Pronti? Via! Sono in corso i saldi invernali 2017 in tutte le città italiane. La caccia all’affare, portata avanti in particolar modo dalle donne, era già iniziata con le cosiddette “missioni esplorative” per individuare un capo che, nel giro di pochi giorni, sarebbe stato messo in vendita a un prezzo inferiore da quello segnato sul cartellino.



Confcommercio ha così ricordato alcune regole per il corretto acquisto della merce in saldo: la possibilità di cambiare il prodotto, pratica generalmente lasciata alla discrezionalità del negoziante; la prova dei capi e i prodotti in vendita che possono appartenere anche a una stagione precedente. Inoltre, il negoziante ha l’obbligo di indicare il prezzo normale di vendita, lo sconto e il prezzo finale. Quelli che appunto troviamo segnati sul cartellino con tanto di percentuale di sconto applicata in bell’evidenza.



Ricapitoliamo. La data: due volte l’anno, a gennaio (per la stagione invernale) e a luglio (per quella estiva). Il fatto: smercio di merci invendute. La causa: eccesso di tali merci sul mercato. La concausa: alto prezzo delle merci medesime. Ed ecco i saldi, l’evento atteso, raccomandato, blandito, agognato dai più. Si imbandierano vetrine, si sbandierano occasioni, si bandiscono festini; c’è baldanza in tutti noi.

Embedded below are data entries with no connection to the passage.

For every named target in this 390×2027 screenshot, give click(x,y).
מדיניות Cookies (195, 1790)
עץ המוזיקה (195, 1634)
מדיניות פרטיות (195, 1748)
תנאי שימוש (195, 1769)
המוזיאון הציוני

La fiera della vanità, la festa dei consumatori. La nostra festa. Sì, perché va in scena la rappresentazione fantasmagorica di come si possa vendere acquistando. Vendere le nostre istanze all’acquisto; vendere l’occasione di acquistare l’eccesso; vendere l’acquisto a prezzi convenienti. Le imprese, riducendo i prezzi, acquistano la domanda; noi vendendola rifocilliamo il potere d’acquisto.



Se fare la spesa lavoro ha da essere, insomma, reddito sia. Buono per fare quella crescita, buona per tutti. Questo è quanto, altro che risparmio! Insomma saldi, soldi e alcun quaquaraquà. Noi almeno, no!